_Task to complete_
Rewrite the lines of all the entries below as a numbered list, skipping blank lines. Leave the pictures out of your answer.
Begin Dataset records
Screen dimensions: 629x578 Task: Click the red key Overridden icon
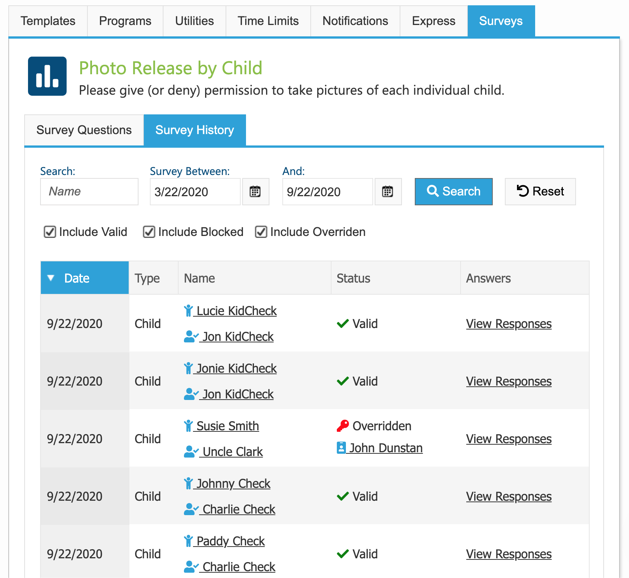tap(343, 425)
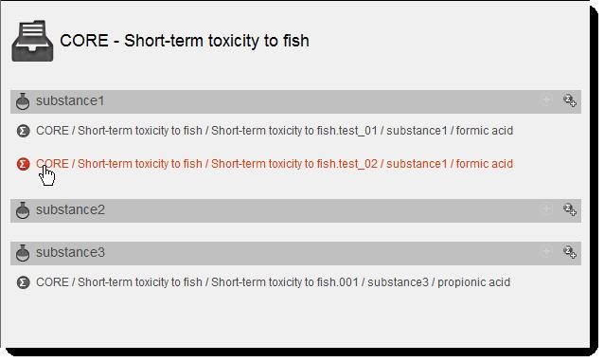The height and width of the screenshot is (362, 604).
Task: Click the faint plus icon in substance1 row
Action: (x=546, y=100)
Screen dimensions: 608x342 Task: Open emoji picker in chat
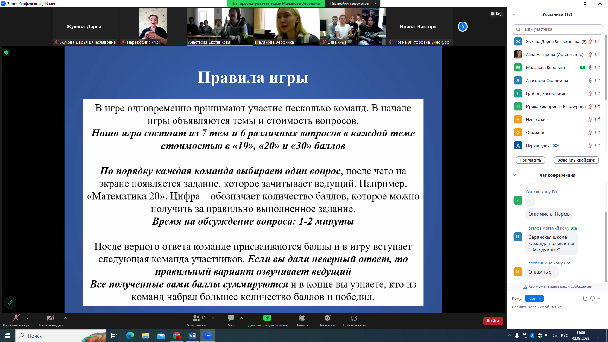(x=592, y=298)
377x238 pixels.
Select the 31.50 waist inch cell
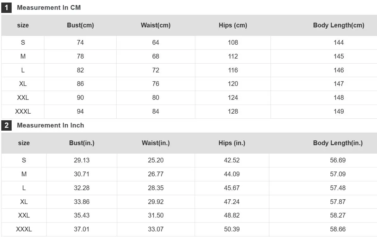tap(156, 215)
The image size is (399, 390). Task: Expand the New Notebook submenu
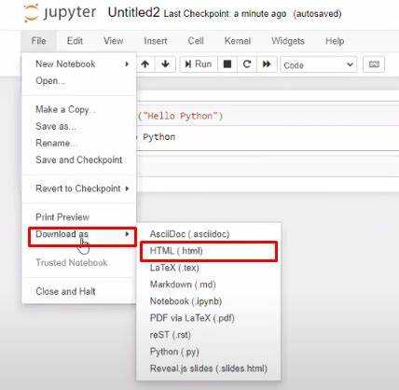click(79, 64)
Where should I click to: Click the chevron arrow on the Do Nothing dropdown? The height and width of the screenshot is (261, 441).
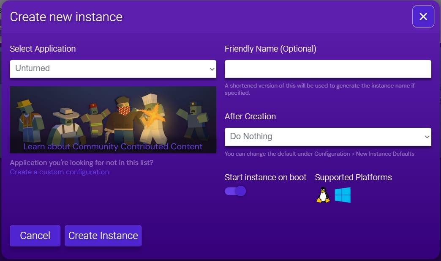pos(427,137)
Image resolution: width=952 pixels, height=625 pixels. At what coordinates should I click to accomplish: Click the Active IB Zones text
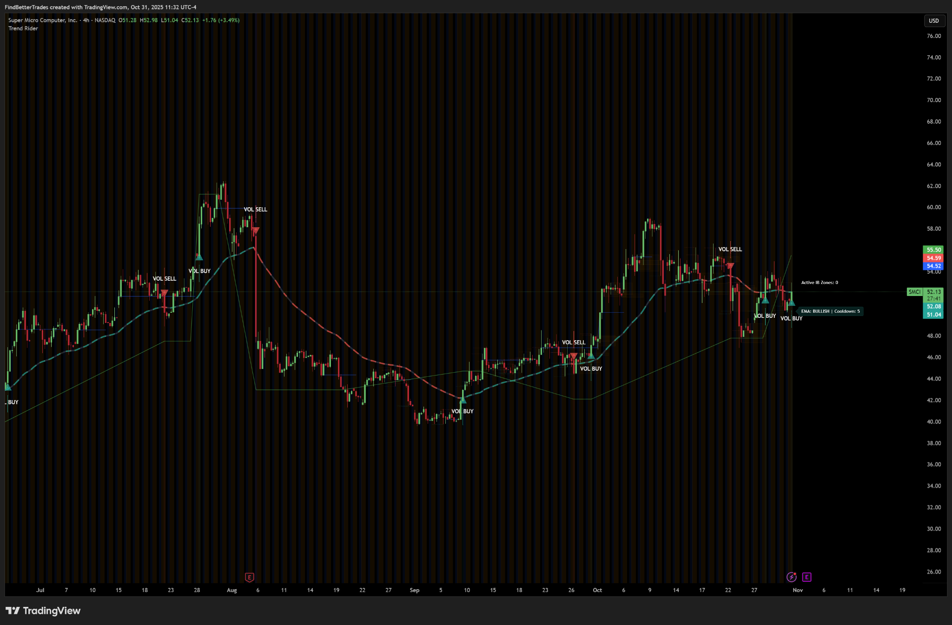[820, 283]
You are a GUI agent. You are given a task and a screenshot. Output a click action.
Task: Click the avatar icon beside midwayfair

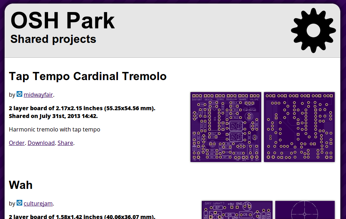[19, 94]
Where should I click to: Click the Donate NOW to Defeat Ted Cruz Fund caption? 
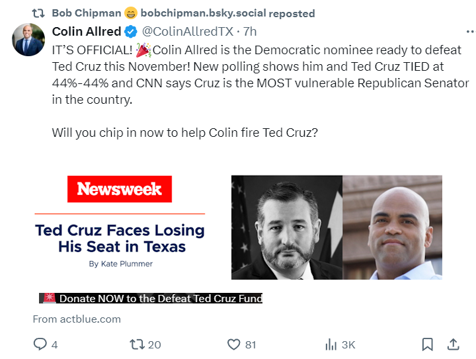(x=161, y=298)
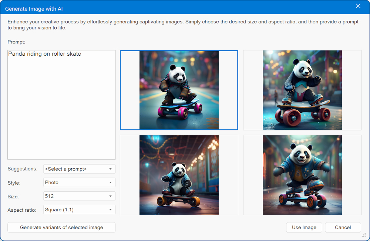Viewport: 370px width, 241px height.
Task: Click the Cancel button
Action: [343, 228]
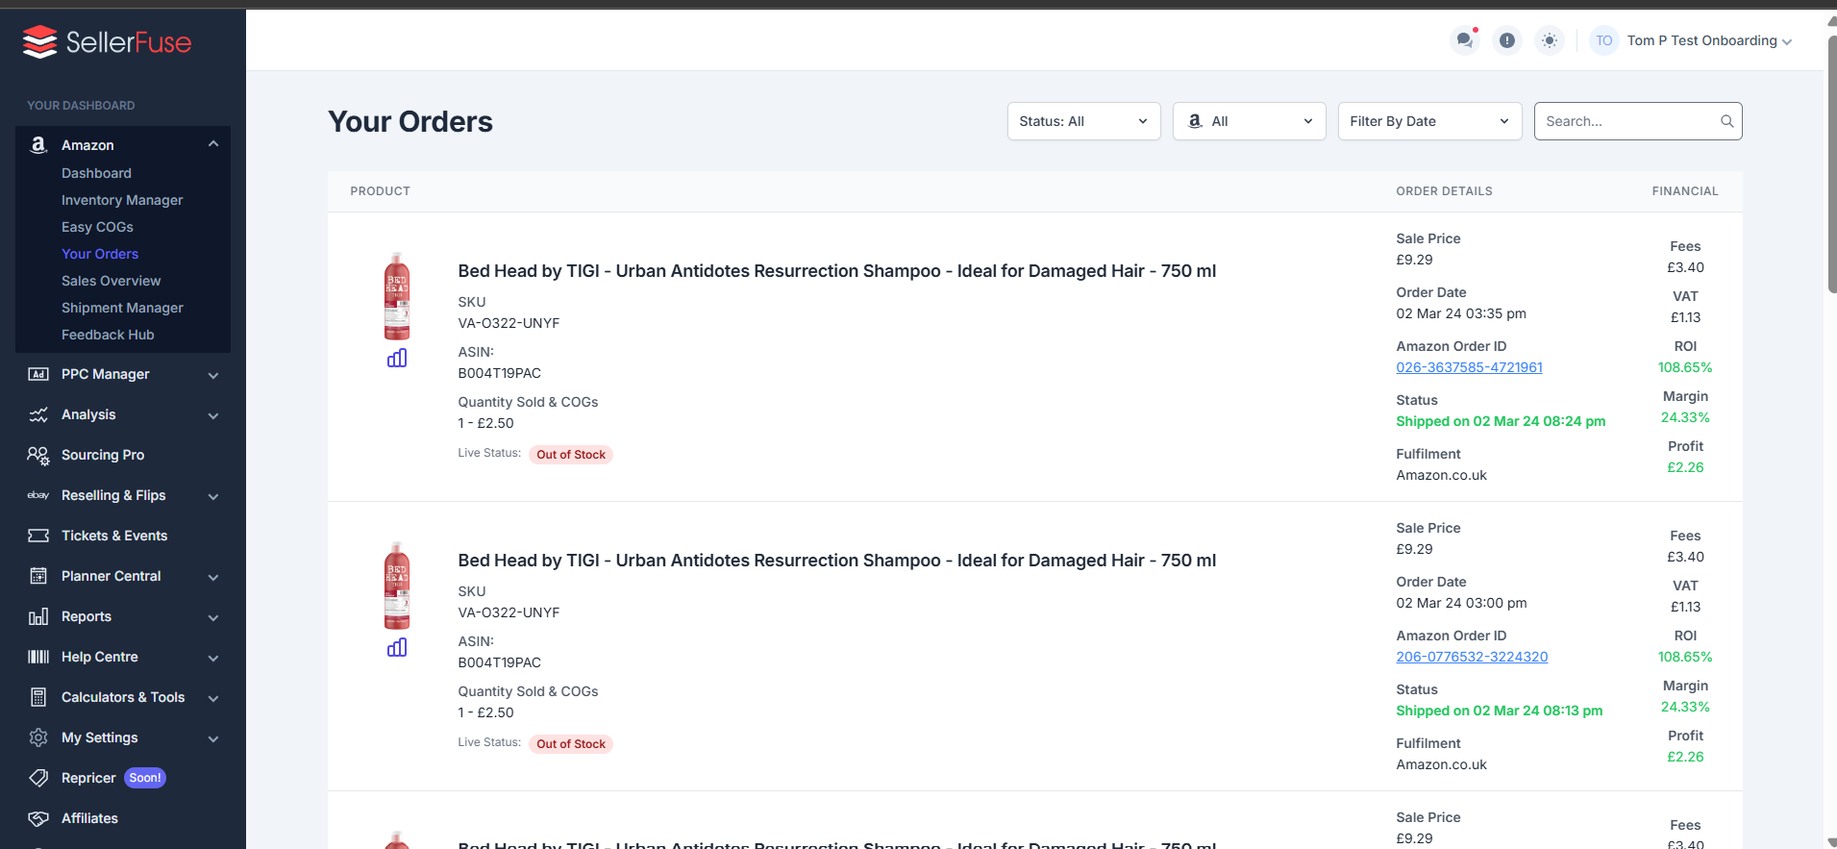Click the chart icon under first product image
The width and height of the screenshot is (1837, 849).
pos(397,359)
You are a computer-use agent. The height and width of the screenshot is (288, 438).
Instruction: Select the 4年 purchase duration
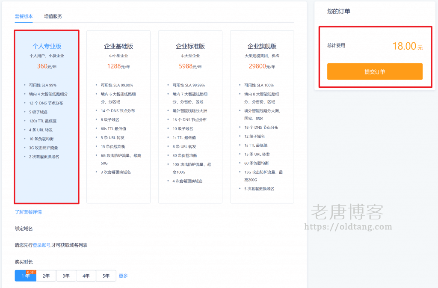[x=86, y=276]
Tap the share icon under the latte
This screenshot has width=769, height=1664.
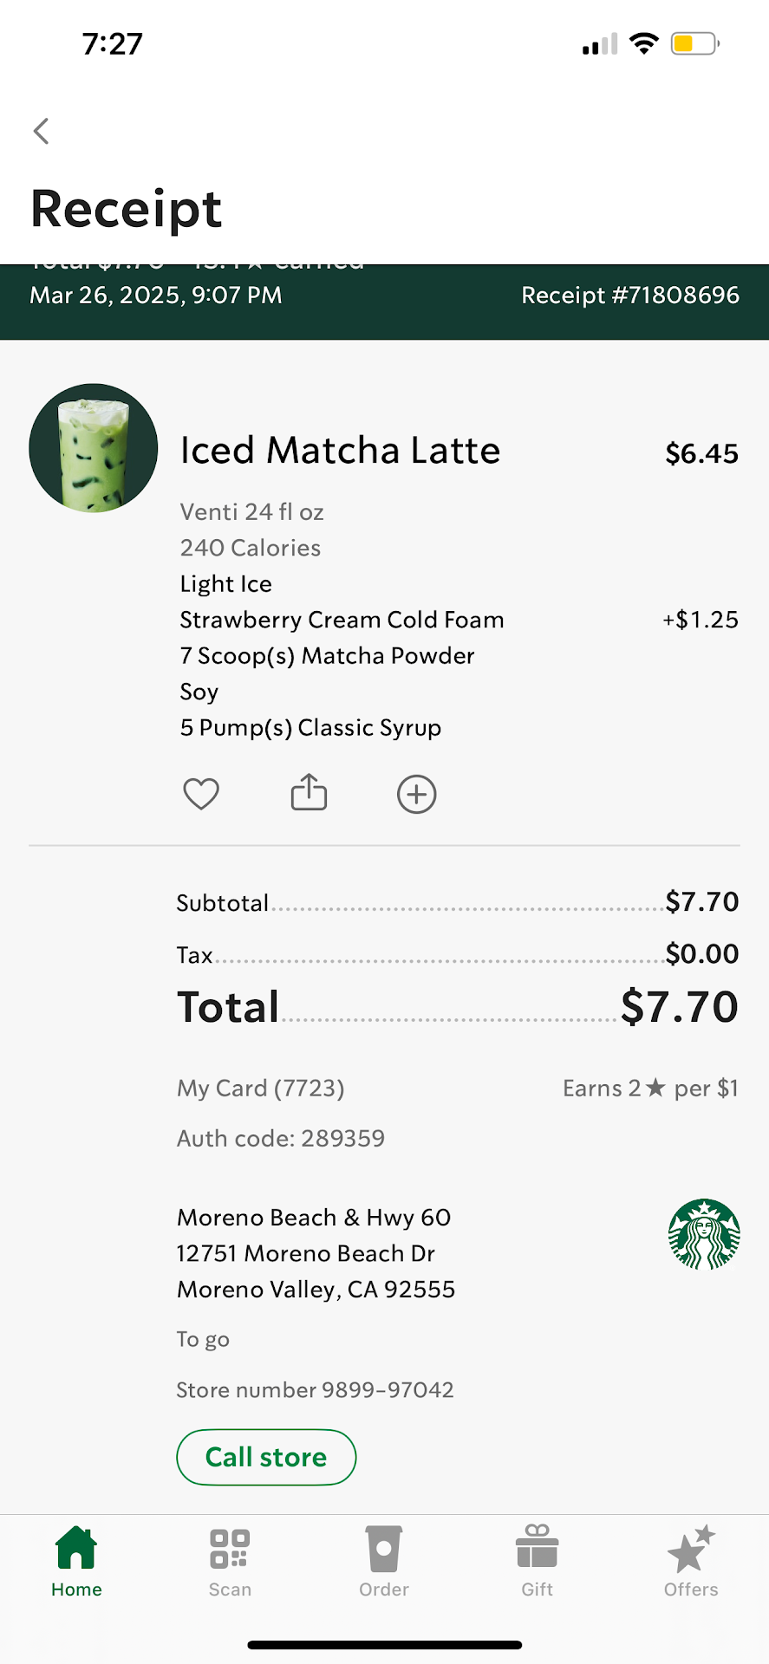pos(309,792)
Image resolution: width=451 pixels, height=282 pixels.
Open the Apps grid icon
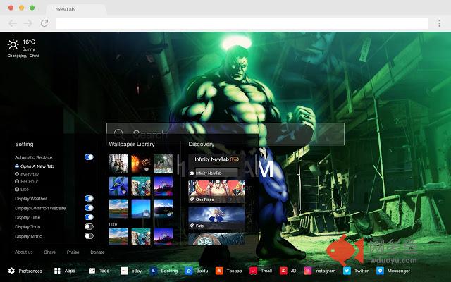pyautogui.click(x=57, y=271)
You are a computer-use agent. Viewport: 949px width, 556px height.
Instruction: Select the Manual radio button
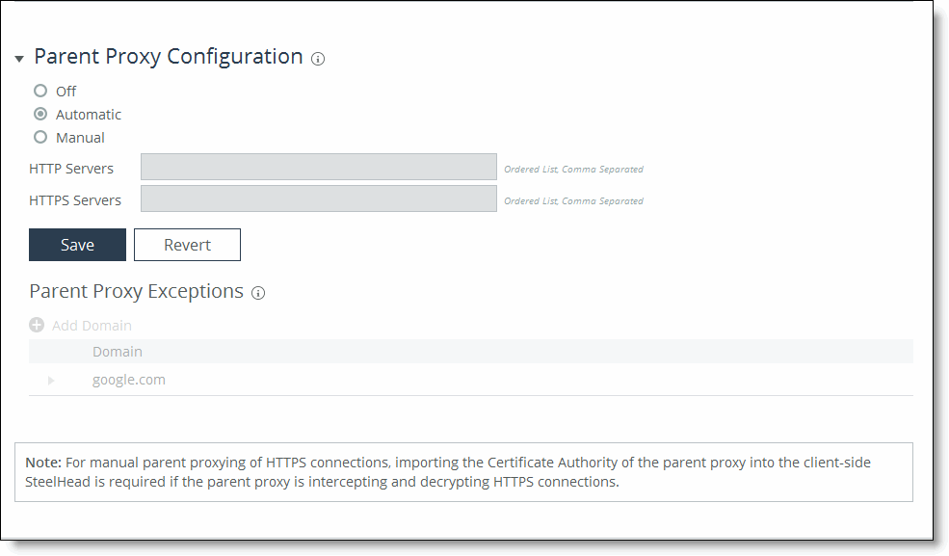coord(40,137)
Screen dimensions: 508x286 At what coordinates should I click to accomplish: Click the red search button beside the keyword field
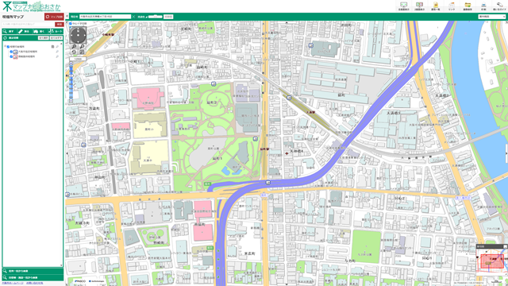[59, 25]
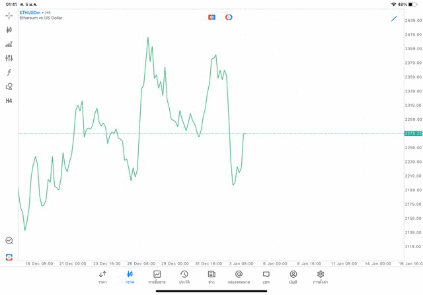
End Dataset records
_Exercise result_
1. Screen dimensions: 629x578 Task: Click the red key Overridden icon
2. tap(343, 425)
3. The height and width of the screenshot is (362, 604).
4. Task: Click the faint plus icon in substance1 row
5. Action: (x=546, y=100)
6. Screen dimensions: 608x342 Task: Open emoji picker in chat
7. (x=592, y=298)
8. 377x238 pixels.
9. Select the 31.50 waist inch cell
10. tap(156, 215)
11. The image size is (399, 390). Task: Expand the New Notebook submenu
12. click(79, 64)
13. Where should I click to: Click the chevron arrow on the Do Nothing dropdown? The height and width of the screenshot is (261, 441).
14. pos(427,137)
15. Image resolution: width=952 pixels, height=625 pixels. At what coordinates should I click to accomplish: Click the Active IB Zones text
16. [820, 283]
17. You are a GUI agent. You are given a task and a screenshot. Output a click action.
18. Task: Click the avatar icon beside midwayfair
19. [19, 94]
20. Where should I click to: Click the Donate NOW to Defeat Ted Cruz Fund caption? 
21. (x=161, y=298)
22. Viewport: 370px width, 241px height.
23. Task: Click the Cancel button
24. Action: [343, 228]
25. Click the chart icon under first product image
26. The width and height of the screenshot is (1837, 849).
27. pos(397,359)
28. You are a computer-use agent. The height and width of the screenshot is (288, 438).
29. Instruction: Select the 4年 purchase duration
30. [x=86, y=276]
31. Tap the share icon under the latte
32. This screenshot has width=769, height=1664.
33. pos(309,792)
34. Image resolution: width=451 pixels, height=282 pixels.
35. Open the Apps grid icon
36. pyautogui.click(x=57, y=271)
37. You are a computer-use agent. Viewport: 949px width, 556px height.
38. Instruction: Select the Manual radio button
39. coord(40,137)
40. Screen dimensions: 508x286 At what coordinates should I click to accomplish: Click the red search button beside the keyword field
41. [59, 25]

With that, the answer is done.